Early diagnosis is a powerful way to improve cancer survival. Research at St Mark’s Hospital is aimed at the use of endoscopy and radiology techniques in early diagnosis
St Mark’s Wolfson Unit for Endoscopy has been recognised as a World Endoscopy Organisation centre of excellence. The radiology centre is a national leader in performing CT colonography and educating others in this technique.
Currently medicine is poor at assessing individual risks. New genetic technologies and knowledge will allow personalised risk stratification and prognostication in these various groups. Genomic medicine is the use of genomic information about an individual as part of clinical care. We have already brought genomic medicine into the clinical setting in gastrointestinal disease but new, high throughput technologies will vastly widen the scope of this.
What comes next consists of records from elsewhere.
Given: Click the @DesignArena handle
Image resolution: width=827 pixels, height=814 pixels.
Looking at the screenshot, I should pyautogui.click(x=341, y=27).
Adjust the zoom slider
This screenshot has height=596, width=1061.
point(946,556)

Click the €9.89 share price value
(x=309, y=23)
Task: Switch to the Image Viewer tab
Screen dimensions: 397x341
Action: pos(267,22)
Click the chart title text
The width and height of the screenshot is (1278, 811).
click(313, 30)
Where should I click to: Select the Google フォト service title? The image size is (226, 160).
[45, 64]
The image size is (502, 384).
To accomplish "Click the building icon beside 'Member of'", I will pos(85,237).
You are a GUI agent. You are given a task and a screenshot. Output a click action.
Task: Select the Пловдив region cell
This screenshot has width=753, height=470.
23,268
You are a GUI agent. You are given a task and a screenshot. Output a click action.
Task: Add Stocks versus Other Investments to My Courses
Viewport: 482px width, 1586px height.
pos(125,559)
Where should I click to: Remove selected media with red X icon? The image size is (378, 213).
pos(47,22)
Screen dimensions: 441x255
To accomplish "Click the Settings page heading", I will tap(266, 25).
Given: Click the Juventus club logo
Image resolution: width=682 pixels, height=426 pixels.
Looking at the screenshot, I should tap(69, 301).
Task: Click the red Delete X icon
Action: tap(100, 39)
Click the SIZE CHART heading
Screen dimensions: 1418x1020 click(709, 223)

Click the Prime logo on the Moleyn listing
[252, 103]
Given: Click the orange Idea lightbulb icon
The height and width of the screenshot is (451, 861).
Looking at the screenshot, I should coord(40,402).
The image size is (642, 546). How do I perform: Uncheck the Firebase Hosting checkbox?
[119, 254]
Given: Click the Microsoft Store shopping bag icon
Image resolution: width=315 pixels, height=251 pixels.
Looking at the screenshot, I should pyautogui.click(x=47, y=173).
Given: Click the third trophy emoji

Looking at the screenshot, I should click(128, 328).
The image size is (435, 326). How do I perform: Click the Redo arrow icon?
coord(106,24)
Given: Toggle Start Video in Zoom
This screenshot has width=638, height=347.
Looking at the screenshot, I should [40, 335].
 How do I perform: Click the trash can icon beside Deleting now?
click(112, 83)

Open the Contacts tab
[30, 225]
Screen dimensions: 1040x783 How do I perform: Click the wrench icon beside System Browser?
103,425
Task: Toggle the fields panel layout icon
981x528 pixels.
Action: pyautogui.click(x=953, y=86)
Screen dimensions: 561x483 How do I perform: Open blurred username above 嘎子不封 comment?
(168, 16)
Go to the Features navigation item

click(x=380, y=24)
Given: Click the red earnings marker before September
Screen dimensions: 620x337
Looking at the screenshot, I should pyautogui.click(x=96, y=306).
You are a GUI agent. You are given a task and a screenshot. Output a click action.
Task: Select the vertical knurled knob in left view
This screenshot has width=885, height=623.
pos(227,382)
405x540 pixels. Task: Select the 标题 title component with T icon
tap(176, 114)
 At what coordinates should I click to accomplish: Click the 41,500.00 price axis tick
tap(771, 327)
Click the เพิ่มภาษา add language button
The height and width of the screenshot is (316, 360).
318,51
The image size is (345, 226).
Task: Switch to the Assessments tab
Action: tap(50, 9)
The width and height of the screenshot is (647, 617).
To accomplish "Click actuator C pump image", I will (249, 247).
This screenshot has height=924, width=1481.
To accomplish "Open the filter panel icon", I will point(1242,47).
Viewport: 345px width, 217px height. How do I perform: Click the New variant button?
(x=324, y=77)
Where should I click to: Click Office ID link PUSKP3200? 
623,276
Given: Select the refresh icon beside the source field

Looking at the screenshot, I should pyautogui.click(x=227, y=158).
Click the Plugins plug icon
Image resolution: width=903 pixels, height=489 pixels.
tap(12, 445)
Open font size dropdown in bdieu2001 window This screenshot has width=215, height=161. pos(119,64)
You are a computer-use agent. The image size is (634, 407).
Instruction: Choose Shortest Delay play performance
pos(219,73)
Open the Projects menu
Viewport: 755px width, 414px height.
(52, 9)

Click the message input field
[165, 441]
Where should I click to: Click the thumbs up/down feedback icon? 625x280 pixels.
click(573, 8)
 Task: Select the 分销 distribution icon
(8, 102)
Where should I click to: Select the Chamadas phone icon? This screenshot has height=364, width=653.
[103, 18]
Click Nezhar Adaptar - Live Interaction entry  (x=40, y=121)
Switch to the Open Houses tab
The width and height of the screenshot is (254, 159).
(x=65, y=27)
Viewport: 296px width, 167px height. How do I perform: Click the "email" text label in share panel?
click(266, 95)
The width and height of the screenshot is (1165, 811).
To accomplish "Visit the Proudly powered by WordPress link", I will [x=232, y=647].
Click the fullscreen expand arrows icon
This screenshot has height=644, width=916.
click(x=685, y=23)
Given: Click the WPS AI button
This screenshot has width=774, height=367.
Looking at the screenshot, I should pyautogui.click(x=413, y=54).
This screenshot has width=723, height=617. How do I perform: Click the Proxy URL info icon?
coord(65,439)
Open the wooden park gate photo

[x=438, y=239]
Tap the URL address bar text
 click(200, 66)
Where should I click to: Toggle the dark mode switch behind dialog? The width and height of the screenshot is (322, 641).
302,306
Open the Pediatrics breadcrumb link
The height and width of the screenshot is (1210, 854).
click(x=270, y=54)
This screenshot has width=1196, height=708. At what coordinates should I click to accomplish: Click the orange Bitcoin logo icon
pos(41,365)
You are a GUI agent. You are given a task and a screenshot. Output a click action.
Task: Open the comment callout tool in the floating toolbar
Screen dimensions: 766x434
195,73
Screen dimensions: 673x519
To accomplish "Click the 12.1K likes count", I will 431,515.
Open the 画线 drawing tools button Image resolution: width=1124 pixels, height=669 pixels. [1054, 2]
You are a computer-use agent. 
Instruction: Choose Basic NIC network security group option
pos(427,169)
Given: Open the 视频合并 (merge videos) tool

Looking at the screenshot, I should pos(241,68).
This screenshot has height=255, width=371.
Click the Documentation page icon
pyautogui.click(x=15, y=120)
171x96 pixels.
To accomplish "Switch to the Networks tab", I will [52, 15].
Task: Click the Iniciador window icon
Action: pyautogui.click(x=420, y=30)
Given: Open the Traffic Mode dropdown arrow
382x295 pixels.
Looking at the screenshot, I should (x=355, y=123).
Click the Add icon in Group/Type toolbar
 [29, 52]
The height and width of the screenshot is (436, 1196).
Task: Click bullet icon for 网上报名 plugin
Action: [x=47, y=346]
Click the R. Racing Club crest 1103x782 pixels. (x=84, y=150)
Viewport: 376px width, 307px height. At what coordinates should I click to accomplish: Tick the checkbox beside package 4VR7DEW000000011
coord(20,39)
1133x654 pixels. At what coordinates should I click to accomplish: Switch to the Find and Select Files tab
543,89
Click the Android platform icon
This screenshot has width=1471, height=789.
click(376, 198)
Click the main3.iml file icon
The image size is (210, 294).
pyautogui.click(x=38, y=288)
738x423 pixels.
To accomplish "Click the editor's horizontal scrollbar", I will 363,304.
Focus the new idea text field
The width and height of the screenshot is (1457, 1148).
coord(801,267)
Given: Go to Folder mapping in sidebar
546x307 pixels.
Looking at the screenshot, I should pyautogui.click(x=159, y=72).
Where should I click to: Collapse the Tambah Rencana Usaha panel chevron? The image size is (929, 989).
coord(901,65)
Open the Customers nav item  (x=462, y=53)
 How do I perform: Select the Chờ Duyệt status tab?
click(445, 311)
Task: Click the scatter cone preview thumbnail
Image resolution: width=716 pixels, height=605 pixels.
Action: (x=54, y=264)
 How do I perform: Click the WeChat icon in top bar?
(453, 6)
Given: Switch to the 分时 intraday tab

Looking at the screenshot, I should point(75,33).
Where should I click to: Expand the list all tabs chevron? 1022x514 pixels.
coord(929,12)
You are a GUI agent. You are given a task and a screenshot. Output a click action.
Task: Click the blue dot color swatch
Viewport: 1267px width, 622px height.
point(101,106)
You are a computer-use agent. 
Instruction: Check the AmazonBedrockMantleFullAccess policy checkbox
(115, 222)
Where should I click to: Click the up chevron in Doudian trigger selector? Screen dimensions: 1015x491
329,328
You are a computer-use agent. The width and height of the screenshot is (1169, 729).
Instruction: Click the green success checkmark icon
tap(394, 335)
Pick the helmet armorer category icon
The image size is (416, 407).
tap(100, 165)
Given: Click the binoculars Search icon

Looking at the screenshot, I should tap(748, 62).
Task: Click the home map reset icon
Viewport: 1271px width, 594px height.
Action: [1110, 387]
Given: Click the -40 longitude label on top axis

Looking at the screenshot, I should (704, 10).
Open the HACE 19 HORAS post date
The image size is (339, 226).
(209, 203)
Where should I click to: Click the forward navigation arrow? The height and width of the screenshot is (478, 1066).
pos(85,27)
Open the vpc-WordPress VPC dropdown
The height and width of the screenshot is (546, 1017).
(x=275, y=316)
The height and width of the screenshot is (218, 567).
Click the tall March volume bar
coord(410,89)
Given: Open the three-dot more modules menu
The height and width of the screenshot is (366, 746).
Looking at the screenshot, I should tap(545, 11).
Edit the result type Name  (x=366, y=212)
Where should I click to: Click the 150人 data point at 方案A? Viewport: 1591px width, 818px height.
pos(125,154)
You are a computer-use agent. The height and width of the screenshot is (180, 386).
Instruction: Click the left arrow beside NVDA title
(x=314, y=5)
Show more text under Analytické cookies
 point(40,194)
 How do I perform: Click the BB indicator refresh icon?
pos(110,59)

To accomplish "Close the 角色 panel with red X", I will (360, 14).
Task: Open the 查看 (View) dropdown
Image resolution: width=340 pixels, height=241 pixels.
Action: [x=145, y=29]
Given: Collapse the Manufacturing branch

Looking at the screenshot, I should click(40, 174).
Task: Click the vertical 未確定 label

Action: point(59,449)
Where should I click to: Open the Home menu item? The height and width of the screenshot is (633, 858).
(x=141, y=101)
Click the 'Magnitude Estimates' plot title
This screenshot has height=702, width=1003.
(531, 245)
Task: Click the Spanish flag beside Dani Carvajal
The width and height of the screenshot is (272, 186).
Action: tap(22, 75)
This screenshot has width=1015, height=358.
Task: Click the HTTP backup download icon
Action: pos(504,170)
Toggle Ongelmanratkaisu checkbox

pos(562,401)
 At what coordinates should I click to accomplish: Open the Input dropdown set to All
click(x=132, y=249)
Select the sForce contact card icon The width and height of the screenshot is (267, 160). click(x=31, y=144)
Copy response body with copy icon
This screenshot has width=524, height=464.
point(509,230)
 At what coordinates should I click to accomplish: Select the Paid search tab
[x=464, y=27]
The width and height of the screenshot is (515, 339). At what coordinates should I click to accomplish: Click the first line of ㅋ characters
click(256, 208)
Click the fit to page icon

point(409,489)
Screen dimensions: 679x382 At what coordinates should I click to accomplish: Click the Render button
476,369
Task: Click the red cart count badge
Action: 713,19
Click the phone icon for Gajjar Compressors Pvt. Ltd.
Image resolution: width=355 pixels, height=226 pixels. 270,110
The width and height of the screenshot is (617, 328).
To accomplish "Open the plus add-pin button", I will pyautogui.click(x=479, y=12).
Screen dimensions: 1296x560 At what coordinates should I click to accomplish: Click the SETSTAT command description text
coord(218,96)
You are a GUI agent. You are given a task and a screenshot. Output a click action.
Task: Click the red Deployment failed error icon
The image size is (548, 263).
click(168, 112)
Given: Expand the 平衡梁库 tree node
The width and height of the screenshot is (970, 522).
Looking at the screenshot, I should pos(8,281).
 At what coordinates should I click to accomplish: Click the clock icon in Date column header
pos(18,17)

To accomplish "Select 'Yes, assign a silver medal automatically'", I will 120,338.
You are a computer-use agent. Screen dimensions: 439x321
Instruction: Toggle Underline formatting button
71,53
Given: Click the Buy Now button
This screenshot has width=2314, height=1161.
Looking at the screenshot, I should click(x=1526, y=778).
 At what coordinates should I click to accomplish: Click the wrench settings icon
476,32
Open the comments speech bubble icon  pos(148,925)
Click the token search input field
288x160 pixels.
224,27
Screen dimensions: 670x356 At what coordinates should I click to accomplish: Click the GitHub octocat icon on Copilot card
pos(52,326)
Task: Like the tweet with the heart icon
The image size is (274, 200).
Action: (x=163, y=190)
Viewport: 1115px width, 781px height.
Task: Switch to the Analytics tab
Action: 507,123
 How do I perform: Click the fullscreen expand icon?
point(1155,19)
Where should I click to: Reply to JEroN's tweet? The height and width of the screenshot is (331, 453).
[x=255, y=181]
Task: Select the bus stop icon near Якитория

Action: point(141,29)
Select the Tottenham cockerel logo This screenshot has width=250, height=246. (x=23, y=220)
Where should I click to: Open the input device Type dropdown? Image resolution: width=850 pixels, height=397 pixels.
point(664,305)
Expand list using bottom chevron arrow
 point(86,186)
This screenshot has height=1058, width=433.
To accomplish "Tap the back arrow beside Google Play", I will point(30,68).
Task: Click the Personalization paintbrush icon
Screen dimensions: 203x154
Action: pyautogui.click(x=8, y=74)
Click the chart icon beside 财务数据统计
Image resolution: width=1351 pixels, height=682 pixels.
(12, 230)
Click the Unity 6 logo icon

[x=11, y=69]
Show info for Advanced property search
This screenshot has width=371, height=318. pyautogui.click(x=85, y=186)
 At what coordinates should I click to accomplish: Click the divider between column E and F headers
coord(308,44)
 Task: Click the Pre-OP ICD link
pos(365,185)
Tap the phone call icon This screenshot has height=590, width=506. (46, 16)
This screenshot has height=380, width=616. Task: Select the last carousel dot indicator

We are already identifying and managing individuals at very high risk of colorectal cancer but this will soon expand to include prediction of moderate risk. Using genomic medicine to stratify an individual’s risk allows for personalised surveillance regimes to be tailored.
St Mark’s is uniquely placed in this field:
- We are already a world leader in inherited colorectal cancer, hosting the world’s oldest and largest Polyposis Registry, a regional family cancer clinic and have close links with the regional genetics service in London North West Healthcare NHS Trust. We already integrate a genetic information into clinical practice.
- St Mark’s is a recognised centre of excellence for IBD. St Mark’s has the largest and longest running IBD surveillance programme worldwide, designed to detect cancer in these patients at its earliest stages.
- Already we have established academic collaborations with scientists involved in the study of tissue predictors for colorectal cancer risk and risk stratification in the progression of benign but pre-cancerous lesions.
- We have an established track record in the translation of new advances into clinical practice.